**Directive**
Starting at the line that has "The width and" and running through the end of the listing, rename "button" to "control" and write out those lines again with everything else left as it is.
════════════════
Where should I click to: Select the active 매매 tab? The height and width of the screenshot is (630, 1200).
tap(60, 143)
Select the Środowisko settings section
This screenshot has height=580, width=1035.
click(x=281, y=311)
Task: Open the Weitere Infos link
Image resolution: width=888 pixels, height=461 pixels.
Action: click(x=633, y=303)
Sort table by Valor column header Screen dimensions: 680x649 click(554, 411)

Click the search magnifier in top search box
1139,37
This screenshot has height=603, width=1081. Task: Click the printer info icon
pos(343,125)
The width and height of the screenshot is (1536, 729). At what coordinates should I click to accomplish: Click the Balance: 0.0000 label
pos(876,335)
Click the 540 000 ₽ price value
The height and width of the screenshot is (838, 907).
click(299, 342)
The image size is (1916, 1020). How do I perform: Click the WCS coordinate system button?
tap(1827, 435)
════════════════
**Solution**
The width and height of the screenshot is (1536, 729). At what coordinates should I click to accomplish: Click the Balance: 0.0000 label
pos(876,335)
Click the 540 000 ₽ price value
The height and width of the screenshot is (838, 907).
click(299, 342)
The image size is (1916, 1020). How do I perform: Click the WCS coordinate system control?
tap(1827, 435)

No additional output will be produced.